Yes, of course! FT is continuous in time and frequency, while DFT is discrete in time as well as in frequency. DFT is only an approximation.
If you want a good approximation, you'll have to use a high sampling rate for the discretization and you'll have to use a large number of samples, i.e. a large number of frequencies for which you calculate the DFT.
FFT is an effective Way of calculating the DFT, so the principle is the same.
A Discrete Fourier Transform is simply the Fourier Transform when it is applied to discrete rather than a continuous signal. An Fast Fourier Transform is a faster version of the DFT that can be applied when the number of samples in the signal is a power of two. An FFT computation takes approximately N * log2(N) operations, whereas a DFT takes approximately N^2 operations, so the FFT is significantly faster.
The DFT (FFT just a fast implementation) operates on signals in the digital time domain. The Fourier Transform (FT) operates on functions in the time continuous domain. In order for there to be computability between the time digital and the time continuous time the time continuous has to be band limited (FT identically zero for frequencies above a given frequency Omega (Hz)) and the continuous wave form sampled at a rate at least 2*Omega samples per second.
In this case the Fourier Transform is realized as a periodic function and the DFT turns out to be a sampled version of the FT over a finite time set of samples. However, the DFT is based on a finite number of samples while the FT is calculated using all samples. Under certain conditions (ergodic or second order stationary stochastic process) the DFT - if it is large enough will approximate the FT. The example given earlier - Gaussian wave form - the above doesn't apply since the Gaussian waveform is not band limited.

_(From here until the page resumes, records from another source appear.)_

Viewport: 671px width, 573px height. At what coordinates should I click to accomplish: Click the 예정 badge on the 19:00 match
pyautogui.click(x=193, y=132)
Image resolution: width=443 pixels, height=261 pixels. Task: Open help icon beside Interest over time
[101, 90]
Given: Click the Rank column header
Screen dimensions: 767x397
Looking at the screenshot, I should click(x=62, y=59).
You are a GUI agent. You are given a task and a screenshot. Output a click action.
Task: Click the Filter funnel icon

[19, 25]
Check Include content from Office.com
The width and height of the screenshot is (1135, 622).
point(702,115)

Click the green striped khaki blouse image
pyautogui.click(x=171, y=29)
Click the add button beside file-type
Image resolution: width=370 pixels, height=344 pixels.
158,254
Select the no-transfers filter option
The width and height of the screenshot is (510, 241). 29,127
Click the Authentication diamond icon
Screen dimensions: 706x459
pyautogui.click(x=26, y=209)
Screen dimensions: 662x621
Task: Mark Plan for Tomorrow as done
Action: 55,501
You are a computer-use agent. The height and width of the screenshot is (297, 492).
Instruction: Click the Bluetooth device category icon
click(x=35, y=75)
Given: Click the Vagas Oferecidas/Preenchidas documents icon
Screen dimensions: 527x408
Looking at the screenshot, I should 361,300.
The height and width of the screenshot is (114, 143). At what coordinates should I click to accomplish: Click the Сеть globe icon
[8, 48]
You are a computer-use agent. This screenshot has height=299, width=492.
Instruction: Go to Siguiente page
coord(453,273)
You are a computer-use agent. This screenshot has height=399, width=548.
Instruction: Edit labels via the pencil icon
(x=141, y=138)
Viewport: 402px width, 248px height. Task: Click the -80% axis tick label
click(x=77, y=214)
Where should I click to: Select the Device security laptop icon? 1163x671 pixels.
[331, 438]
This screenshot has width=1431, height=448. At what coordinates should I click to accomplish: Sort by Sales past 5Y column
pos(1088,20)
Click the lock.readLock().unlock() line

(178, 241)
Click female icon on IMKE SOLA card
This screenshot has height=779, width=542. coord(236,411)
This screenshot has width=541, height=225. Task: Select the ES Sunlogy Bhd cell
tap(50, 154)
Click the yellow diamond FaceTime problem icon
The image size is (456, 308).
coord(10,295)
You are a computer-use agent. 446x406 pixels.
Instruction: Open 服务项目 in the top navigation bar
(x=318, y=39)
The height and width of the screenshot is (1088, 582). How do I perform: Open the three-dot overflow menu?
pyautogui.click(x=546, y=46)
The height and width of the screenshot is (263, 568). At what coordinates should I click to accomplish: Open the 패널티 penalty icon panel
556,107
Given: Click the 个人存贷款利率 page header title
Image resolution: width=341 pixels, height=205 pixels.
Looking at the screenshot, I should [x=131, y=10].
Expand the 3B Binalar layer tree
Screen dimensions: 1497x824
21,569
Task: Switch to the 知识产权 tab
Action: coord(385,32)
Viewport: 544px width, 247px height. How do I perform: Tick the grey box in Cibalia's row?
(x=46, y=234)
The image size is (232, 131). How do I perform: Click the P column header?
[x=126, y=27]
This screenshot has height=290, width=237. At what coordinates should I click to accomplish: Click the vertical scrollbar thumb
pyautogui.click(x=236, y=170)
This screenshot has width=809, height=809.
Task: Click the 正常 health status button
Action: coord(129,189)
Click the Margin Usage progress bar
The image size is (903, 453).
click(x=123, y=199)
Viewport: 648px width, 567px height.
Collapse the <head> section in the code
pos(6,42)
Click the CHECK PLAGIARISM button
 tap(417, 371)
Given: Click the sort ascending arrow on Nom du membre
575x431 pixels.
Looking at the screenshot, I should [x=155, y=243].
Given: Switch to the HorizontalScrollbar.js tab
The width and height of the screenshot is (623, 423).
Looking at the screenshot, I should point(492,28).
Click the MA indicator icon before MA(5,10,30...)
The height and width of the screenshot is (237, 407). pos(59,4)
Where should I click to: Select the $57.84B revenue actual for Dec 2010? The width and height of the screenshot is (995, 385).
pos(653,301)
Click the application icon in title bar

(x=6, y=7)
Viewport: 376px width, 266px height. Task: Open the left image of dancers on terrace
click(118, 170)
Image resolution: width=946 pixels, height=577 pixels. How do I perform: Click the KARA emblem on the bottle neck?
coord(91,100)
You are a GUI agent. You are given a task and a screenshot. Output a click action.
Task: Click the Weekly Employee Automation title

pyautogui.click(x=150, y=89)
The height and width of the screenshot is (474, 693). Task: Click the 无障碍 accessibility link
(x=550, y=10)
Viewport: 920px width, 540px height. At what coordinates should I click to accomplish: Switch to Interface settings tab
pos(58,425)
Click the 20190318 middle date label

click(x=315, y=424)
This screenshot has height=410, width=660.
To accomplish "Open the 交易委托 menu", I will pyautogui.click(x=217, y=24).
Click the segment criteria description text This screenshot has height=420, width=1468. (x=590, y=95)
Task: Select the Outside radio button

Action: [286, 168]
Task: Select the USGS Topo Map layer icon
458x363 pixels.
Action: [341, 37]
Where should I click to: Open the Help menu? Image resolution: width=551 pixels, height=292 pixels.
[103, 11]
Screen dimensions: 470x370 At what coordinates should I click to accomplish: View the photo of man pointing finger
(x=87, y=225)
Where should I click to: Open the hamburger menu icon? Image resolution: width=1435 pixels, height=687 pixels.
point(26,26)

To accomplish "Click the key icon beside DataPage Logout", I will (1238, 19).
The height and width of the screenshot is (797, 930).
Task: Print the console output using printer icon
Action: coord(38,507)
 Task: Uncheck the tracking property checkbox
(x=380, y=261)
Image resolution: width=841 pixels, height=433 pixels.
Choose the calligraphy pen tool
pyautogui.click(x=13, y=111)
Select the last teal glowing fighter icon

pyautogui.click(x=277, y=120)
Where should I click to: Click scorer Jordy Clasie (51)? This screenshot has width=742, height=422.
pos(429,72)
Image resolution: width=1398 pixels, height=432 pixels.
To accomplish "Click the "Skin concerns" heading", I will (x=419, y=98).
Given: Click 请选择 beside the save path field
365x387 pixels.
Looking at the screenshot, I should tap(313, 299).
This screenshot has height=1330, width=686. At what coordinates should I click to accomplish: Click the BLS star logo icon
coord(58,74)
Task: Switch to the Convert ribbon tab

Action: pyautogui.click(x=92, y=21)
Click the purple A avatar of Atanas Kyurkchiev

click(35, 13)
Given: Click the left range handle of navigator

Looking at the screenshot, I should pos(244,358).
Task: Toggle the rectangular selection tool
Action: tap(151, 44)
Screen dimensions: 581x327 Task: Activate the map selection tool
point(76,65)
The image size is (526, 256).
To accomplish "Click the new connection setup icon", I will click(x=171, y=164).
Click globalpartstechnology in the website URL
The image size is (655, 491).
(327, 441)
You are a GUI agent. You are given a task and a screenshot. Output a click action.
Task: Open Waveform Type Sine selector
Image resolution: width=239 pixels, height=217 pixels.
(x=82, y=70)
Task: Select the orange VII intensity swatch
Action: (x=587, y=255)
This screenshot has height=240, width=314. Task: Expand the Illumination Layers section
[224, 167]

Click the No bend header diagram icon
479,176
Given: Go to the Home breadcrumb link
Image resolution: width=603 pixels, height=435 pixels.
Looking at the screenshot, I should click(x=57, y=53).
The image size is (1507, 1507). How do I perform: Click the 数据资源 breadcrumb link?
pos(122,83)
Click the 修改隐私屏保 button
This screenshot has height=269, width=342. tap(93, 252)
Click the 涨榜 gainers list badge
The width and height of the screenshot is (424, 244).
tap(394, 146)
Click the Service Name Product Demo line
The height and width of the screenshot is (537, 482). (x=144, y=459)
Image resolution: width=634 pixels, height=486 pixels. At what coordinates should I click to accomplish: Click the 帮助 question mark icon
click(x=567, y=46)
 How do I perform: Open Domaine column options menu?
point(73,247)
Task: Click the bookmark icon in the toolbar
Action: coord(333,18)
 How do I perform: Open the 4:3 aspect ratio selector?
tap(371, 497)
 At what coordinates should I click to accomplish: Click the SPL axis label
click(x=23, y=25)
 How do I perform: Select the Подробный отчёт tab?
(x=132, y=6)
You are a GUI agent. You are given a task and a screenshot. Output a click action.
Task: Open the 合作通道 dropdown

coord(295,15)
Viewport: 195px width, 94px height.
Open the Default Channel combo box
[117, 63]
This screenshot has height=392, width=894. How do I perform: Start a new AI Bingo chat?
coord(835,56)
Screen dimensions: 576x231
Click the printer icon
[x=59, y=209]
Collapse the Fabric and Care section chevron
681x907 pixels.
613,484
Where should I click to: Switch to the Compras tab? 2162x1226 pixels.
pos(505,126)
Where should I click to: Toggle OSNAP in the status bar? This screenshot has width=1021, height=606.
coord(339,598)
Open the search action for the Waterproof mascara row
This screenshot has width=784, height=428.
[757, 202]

See, Kay, "Modern Spectral Estimation Theory and Applications," Prentice-Hall, ISBN 0-13-598582-X
Well, addition to my previous note: The Fourier tansform (Fourier integral) can be approximated through the DFT. The special mispacement of sampel points is necessary. Every colleague, who thinks, that these are "almost the same" should consider at least one example, I suggest the self-Fourier function f(x)=exp(-x^2/2), and calculate the DFT of it, and compare to the Fourier transform of it.